BERLIN — Thanks to a generous donation from the Arcadia Questers of Ocean Pines, the Calvin B. Taylor House Museum has acquired a Double Argand Banquet Lamp for the museum’s dining room.
According to former director Linda Ayres, “Argand lamps were an 18th-century innovation, patented in the 1780s by a Swiss scientist living in England, Aime Argand. His invention was the first basic change in lamps in hundreds, if not thousands, of years. Argand lamps were prized because they were cleaner than regular oil lamps – they did not smoke – they gave off more light than candles, and their wicks did not need to be trimmed as often. They were more expensive than other oil lamps, so they were first used by the upper classes (George Washington and Thomas Jefferson both had them). It wasn’t until about 1850 that the middle class had access to the lamps. After the 1860s, kerosene lamps replaced Argand. The lamps used whale oil at first, then vegetable oils. The fuel reservoir was above the burner and used the law of gravity to distribute it. The hollow wick in the glass chimneys allowed for ample air circulation.”
Ayres added, “The museum’s lamp was made around 1835. Each burner on this example is labeled ‘Lewis Veron & Co./Philadelphia.’ Veron was a fancy goods retailer in Philadelphia in the 19th century. Thomas Messenger and Sons of England was the likely maker of the lamp. Veron often sold his lamps in Philadelphia. Gilded details include classical wreaths, lion masks, and acanthus leaves. The glass has been replaced with museum-quality reproductions.”

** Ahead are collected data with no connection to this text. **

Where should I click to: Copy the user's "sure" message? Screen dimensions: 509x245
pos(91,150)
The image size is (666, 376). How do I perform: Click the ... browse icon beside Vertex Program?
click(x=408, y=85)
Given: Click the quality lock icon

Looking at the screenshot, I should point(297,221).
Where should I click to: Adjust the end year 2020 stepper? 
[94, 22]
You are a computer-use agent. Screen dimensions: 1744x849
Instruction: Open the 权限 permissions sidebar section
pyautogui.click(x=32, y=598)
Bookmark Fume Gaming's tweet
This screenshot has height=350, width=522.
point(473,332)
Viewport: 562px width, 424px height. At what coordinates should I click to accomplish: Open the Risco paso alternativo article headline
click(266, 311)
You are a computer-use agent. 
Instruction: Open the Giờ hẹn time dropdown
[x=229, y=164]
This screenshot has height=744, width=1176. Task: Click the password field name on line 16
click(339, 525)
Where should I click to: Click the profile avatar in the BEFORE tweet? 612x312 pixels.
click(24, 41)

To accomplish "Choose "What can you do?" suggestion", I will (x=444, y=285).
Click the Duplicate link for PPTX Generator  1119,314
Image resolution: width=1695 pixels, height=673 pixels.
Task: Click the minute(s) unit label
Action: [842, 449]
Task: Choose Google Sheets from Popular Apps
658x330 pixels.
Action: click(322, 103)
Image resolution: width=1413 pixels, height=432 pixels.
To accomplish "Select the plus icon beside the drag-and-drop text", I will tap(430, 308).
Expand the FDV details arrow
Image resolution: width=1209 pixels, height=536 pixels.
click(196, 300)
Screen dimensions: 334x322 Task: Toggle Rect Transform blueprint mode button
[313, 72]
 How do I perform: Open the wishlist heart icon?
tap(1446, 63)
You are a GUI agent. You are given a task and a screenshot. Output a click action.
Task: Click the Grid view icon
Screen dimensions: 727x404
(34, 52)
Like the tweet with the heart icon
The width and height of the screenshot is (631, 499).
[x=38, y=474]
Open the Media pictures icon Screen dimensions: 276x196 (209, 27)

The Argand lamp is just one of many Arcadia Questers’ contributions to the Calvin B. Taylor House Museum. The organization’s continued support has enabled the Board of Directors to furnish the historic house with period appropriate pieces, helping move closer to its goal of presenting visitors with an historically accurate view of a local 1800s home.
Additional Questers’ donations include several period candlesticks, a specially made floorcloth for the small front sitting room and an 1832 lithograph of “Andrew Jackson: At the Hermitage 1832”, which adorns the museum’s dining room.